University guide for mature students
Our guide walks you through the process of going to university as a mature student, from deciding whether to apply to getting financial support.
You're a mature student if you start an undergraduate degree aged 21 or above.
Although it can sometimes feel like universities are primarily trying to appeal to younger people, mature students form a significant part of the UK university landscape. In fact, over a third of all students starting undergraduate degrees in UK universities in 2018 were mature students (source: HESA).
Approaching higher education as a mature student can be both exciting and daunting. You should consider a number of factors when you’re choosing if you want to go, and then later where and how you want to study:
Your personal circumstances
Mature students are a diverse group. You could be in your early 20s and have few other commitments, making starting university relatively straightforward. Or you may have a lot to consider, such as your job and family.
Carefully considering your current situation will help you determine whether or not going to university is feasible, and if so, what type of degree you can study and how. If a full-time degree isn’t manageable, research part-time and evening courses, or distance learning.
Your ideal study environment
If you’ve decided a degree is the right move, you need to figure out where you want to study.
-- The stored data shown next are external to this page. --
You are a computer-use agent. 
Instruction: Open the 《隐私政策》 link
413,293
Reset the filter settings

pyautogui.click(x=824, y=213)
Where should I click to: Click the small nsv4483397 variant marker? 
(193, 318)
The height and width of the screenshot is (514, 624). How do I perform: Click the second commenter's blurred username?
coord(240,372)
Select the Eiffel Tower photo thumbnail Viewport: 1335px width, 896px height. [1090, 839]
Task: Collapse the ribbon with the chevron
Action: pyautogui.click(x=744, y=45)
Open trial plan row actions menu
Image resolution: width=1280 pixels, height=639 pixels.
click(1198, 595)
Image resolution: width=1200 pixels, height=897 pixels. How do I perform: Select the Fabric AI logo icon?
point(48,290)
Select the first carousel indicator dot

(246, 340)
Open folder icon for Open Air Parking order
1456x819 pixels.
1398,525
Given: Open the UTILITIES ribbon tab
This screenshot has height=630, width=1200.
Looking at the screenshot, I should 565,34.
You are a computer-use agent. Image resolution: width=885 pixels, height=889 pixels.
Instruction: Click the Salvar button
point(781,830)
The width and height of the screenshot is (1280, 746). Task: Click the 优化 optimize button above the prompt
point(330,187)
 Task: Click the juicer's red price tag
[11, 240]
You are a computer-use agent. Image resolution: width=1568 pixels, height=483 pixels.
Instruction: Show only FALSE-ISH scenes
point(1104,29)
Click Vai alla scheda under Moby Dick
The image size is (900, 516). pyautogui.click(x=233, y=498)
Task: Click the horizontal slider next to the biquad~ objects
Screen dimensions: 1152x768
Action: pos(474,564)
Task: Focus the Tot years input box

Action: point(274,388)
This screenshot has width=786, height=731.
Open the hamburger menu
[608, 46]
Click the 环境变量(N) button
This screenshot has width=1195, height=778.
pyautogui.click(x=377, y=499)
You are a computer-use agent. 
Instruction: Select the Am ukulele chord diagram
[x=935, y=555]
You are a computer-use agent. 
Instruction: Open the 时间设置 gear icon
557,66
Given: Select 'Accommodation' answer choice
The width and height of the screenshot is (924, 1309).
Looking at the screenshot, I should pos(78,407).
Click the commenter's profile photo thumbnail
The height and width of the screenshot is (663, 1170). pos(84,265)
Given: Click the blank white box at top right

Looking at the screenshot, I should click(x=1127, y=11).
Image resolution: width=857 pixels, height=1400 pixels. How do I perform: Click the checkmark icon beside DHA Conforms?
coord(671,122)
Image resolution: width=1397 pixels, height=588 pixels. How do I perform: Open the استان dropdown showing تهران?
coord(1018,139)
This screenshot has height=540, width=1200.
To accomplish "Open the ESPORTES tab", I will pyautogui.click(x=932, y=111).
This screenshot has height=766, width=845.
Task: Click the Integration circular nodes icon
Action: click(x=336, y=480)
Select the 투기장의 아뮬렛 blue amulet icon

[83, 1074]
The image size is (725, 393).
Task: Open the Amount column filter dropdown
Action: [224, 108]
The majority of mature students study at a university local to them. However, if your choice is not limited to a location, it’s worth considering what type of student body you want to be a part of. All universities accept mature students – some will have a small mature student population, while others will have a large one.
Available student support
Universities differ in the number of mature students they accept, and there are also variances in the amount of support they offer. It’s important you research what support is available by visiting university websites and going to open days.
For mature students, there’s potentially an added cost to consider if you’re already working, in that you might have to sacrifice your salary (or part of it) to study your degree.
Ask yourself how important it is for you to get this degree. Do you need it to progress professionally or retrain to work in a new industry? Is there a cheaper, quicker way to gain the expertise you want to get?
Broadly speaking, you’ll follow the same application process as younger students.
You’ll create a profile in UCAS Apply, upload a personal statement and choose up to five courses. You’ll be subject to the same application deadlines as other students.
The main difference when applying to university as a mature student is the entry requirements.
A mature student can be as young as 21 but many are in their late 20s/early 30s or older, and may have left school without the necessary A Levels or equivalent. If this applies to you, you can look at alternative ways of meeting entry requirements:
- Access to Higher Education (HE) Diploma, for students who left education without the qualifications needed to enter higher education
- Foundation courses, which help you get up to speed with the subject you’re planning to study – ideal if you’ve had some time away from education
Fees and funding
Finances can be an obstacle for mature students, who often have to consider how funding their studies will affect their household budgets.
To help mitigate this, universities generally have a range of funding options available. While mature learners can still apply for government loans for student finance, some universities offer scholarships aimed specifically at them. There are also other government incentives such as Childcare Grant and Parents’ Learning Allowances.
Consider some often-overlooked ways to save money while studying your degree – full-time students of any age are exempt from paying council tax, public transport is discounted, and many businesses and institutions offer student discounts regardless of age.